We walked upstairs towards the bath. Through his mouthful, Whit asked me, “Did you just give me food from the floor?”

“Yes, Whitty, I did,” I sighed. “That’s just the kind of mum I am.”

“That’s the kind of awesome you are!” he exclaimed.

Towards the radiance

This has been a marvelous summer in many ways. I’ve really let myself sink into life at home with Grace and Whit, and I’ve been fortunate to do some special things with them that I hope they will always remember. They have each commented to me that they like having me around more, a comment which delights and saddens me at the same time (I am going back to work in a few weeks). The kids seem taller by the day, both are tanned, relaxed, and happy, and their relationship is developing into a true friendship (though of course the non-stop fighting has not changed).

It’s also been a strange and somewhat sad summer, an interval of time suspended between two realities, between the known and the unknown. Newness and change hover on the horizon, and as we move towards the end of August the shadows they throw grow ever longer. The summer always feels a bit apart from regular life, and that has been even more true than usual this year. There’s something safe about that knowledge, but also something sorrowful. This special time draws to an end and I feel its closing in my bones, like the sudden chill in the evenings and the infinitessimally different angle of the sun.

We still have three weeks left, but a part of me is already lunging towards the fall, wishing the changes would just come already rather than continue to lurk around the corners of my days. I’ve begun to feel that preemptive anxiety that always robs me of the riches of today. I wish I could push the insistent awareness of what is coming out of my field of vision, so that I could purely inhabit the days that still lie between me and that future. I’ve never been good at that, though.

Today is my birthday, signaling the clanging shut of another year, and the promise of another (oh the blessing it is that this is so – I know it, I do). Mid August seems to be when peoples’ attentions shifts towards fall, despite the fact that we are still deep in long hot summer days. A perfect analogy for me, I think, and the way I exist both here, now, but also in the future (and the past) in a way that sometimes occludes the radiance of my ordinary life.

“What will be will be well, for what is is well.” (Walt Whitman, thank you to Glenda Burgess for the reference).

Onward. Into the unknown – and the unknowable. Towards the radiance.

As much radiance as shadow

The world spins as it spins.
Your life is on that same axis,
half shadow, half radiance
and turning, always turning.

-Maya Stein

There is as much radiance in my life as shadow.  I know that I lean towards the shadow, for lots of reasons, but in so doing I may give the impression that there is little radiance in my life.  That couldn’t be further from the truth.  There are moments of overpowering sweetness in every single one of my days.  That bear?  Whit won him at Legoland.  His name is Lego.  Whit had to balance on a teetery ladder and climb up quite high.  The smile on his face when he won?  Beyond description.  The generosity Grace showed (she did not win) in celebrating her brother’s achievement?  Impossible to convey.  A million other flashes of radiance light my days.  There is no question about this, and I am sorry if I ever seem that this is not so; that makes me feel ungrateful, something I try very hard not to be.  I must do a better job capturing the endless light and joy that streams through my days; there is richness, too, in happiness, though it feels to me more slippery somehow.

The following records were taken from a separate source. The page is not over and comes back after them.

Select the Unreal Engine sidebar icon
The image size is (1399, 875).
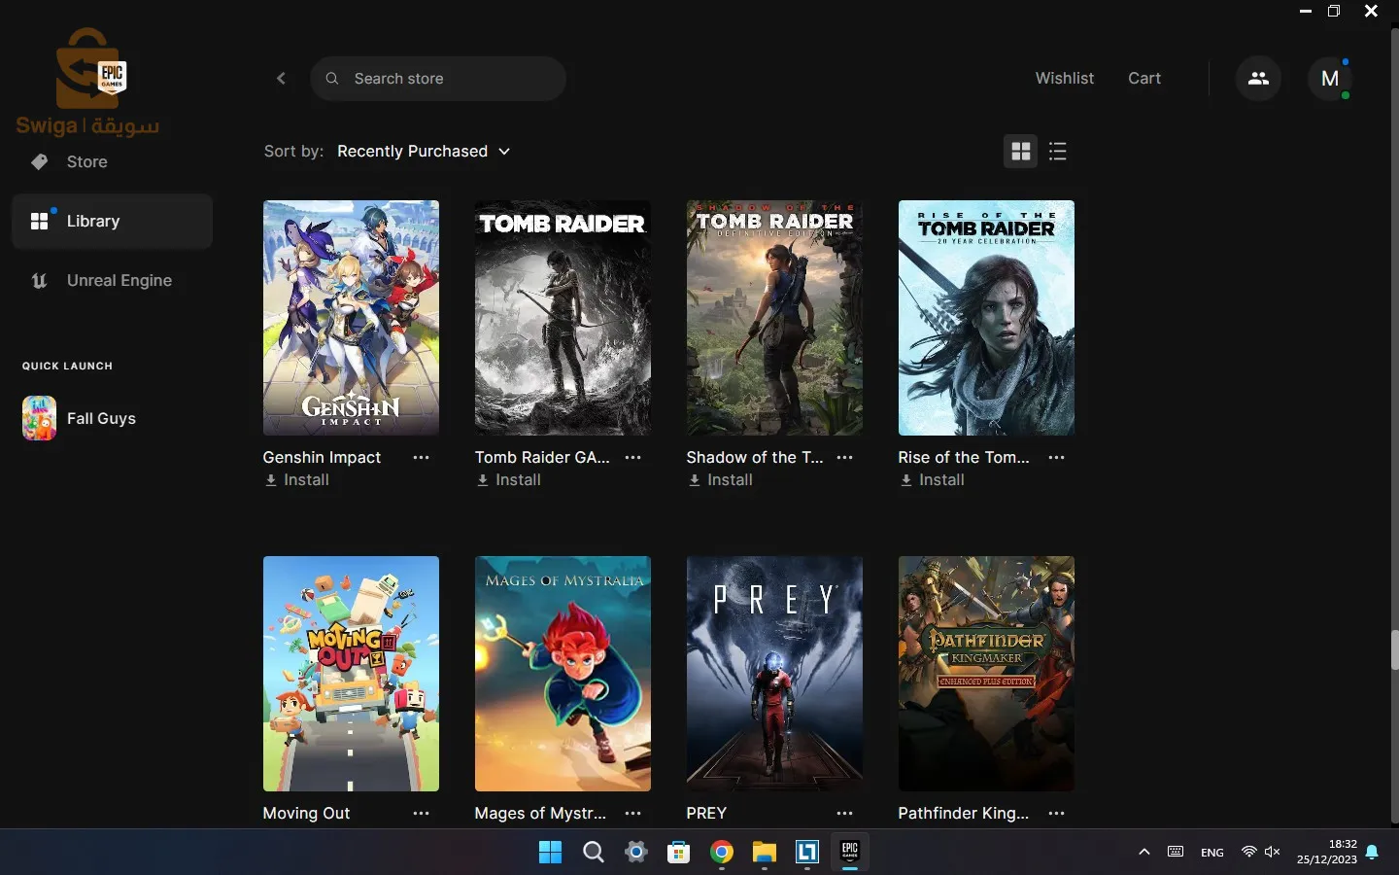[39, 281]
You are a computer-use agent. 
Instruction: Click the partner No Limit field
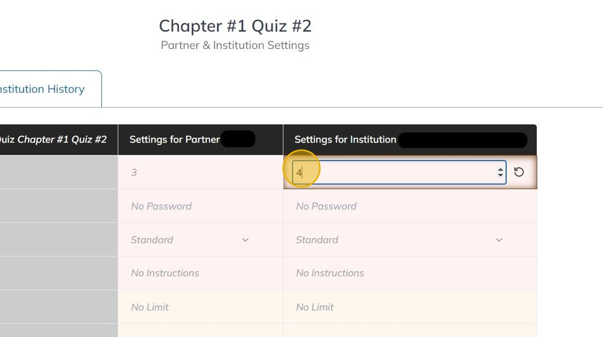tap(200, 307)
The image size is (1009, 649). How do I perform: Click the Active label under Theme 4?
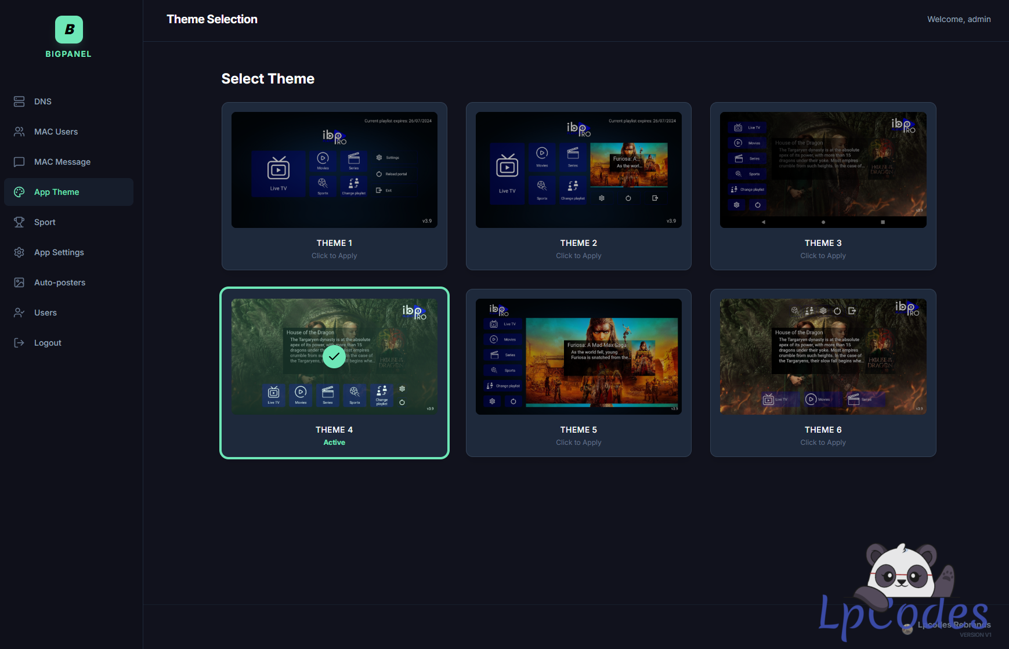click(x=334, y=443)
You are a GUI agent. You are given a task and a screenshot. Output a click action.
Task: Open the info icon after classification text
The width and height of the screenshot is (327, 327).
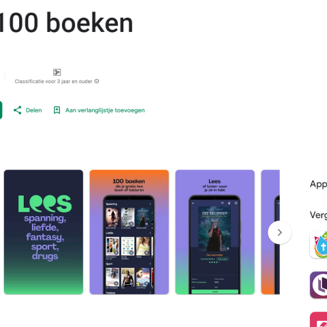click(97, 81)
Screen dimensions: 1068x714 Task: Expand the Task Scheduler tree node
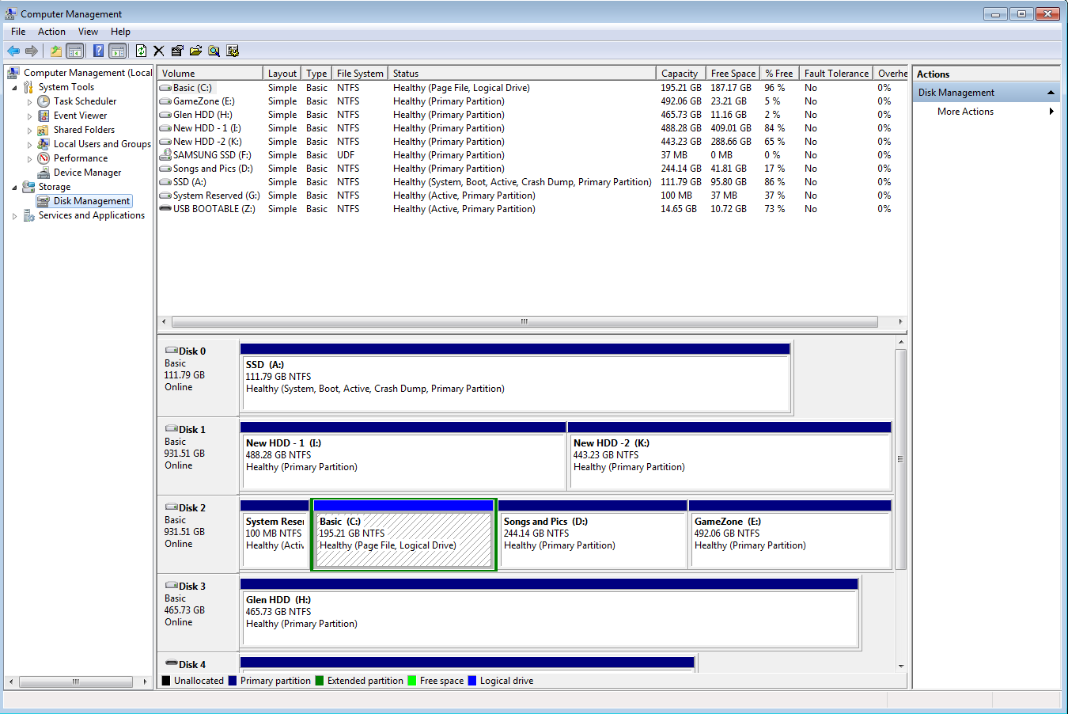tap(30, 102)
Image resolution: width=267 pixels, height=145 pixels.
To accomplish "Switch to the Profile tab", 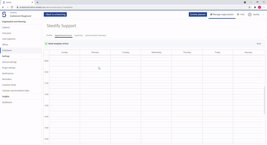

Even – or maybe especially – the moments of radiant joy, though, are twined around some sadness.  That is just how I’m wired.  I can’t figure out the shape of the shadow, whether it is a faint rim around the happy experiences or a jagged grain at their center, but I am certain of its origin, which is about time’s passage.  The unavoidable reality that it can never come again haunts the edges of a moment even as I live it.  I am ever more certain that coming to terms with impermanence is the great challenge of my life.

I know that life is both an endless alleluia and a constant goodbye.  That the shadow and the radiance are a single axis along which my life spins.  Always turning.